# START OF GIVEN PASSAGE

IMPORTANT: A new DHCP server has to be registered with netops

For some reason after the initial installation of SLC5 the DHCP service was missing. Therefore: > yum install dhcp

We may need a (empty)leases file: > cd /var
> mkdir /var/state/
> mkdir /var/state/dhcp
> touch /var/state/dhcp/dhcpd.leases

The (simplified) dhcp.conf looks like this:

ddns-update-style interim;
ignore client-updates;
not authoritative;
use-host-decl-names on;
ddns-update-style ad-hoc;
deny unknown-clients;

#### PXE SPECIFIC OPTIONS ######
option space pxelinux;
option pxelinux.magic      code 208 = string;
option pxelinux.configfile code 209 = text;
option pxelinux.pathprefix code 210 = text;
option pxelinux.reboottime code 211 = unsigned integer 32;

site-option-space "pxelinux";
option pxelinux.magic f1:00:74:7e;
if exists dhcp-parameter-request-list
{
  # Always send the PXELINUX options (specified in hexadecimal)
  option dhcp-parameter-request-list = concat(option dhcp-parameter-request-list,d0,d1,d2,d3);
}

# These lines should be customized to your setup
option pxelinux.pathprefix "/tftpboot/";
option pxelinux.configfile = concat("../client_homes/",host-decl-name,"/",host-decl-name);
option pxelinux.reboottime 30;
#### END PXE SPECIFIC OPTIONS ######

#subnet 137.138.0.0 netmask 255.255.0.0

shared-network "Shared-137-138-0"

# END OF GIVEN PASSAGE
# START OF MATERIAL PROVIDED

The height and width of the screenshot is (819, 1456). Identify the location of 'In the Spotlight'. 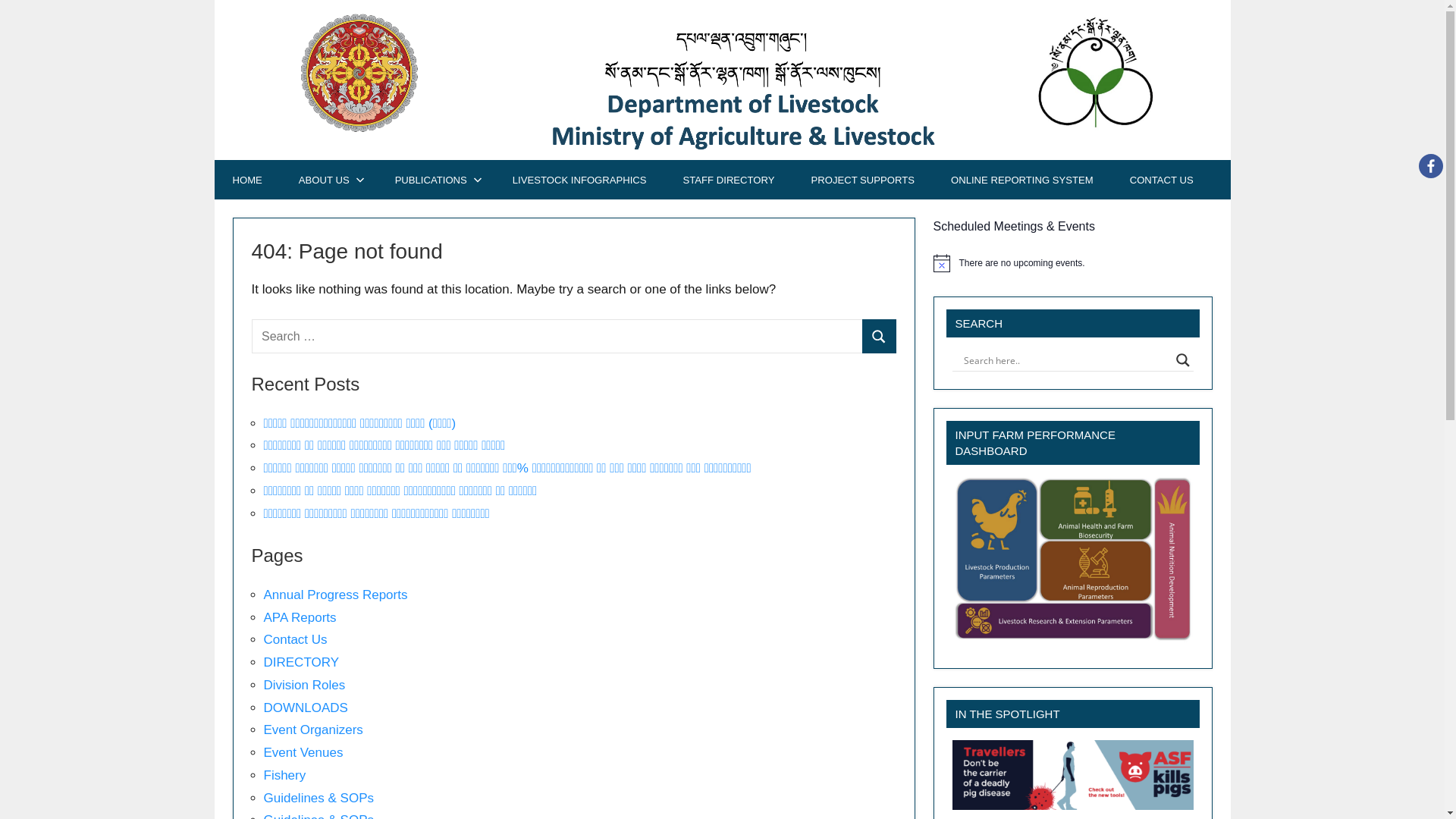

# END OF MATERIAL PROVIDED

**CHALLENGES:**
a - Quote the DHCP setup notes from "#### PXE SPECIFIC" to "(specified in hexadecimal)".
b - According to the DHCP setup notes, why was the command "yum install dhcp" run?
Answer from the DHCP setup notes alone.

**RESULTS FOR EACH TASK:**
a -
#### PXE SPECIFIC OPTIONS ######
option space pxelinux;
option pxelinux.magic      code 208 = string;
option pxelinux.configfile code 209 = text;
option pxelinux.pathprefix code 210 = text;
option pxelinux.reboottime code 211 = unsigned integer 32;

site-option-space "pxelinux";
option pxelinux.magic f1:00:74:7e;
if exists dhcp-parameter-request-list
{
  # Always send the PXELINUX options (specified in hexadecimal)

b - After the initial installation of SLC5, the DHCP service was missing. It had to be installed with that command.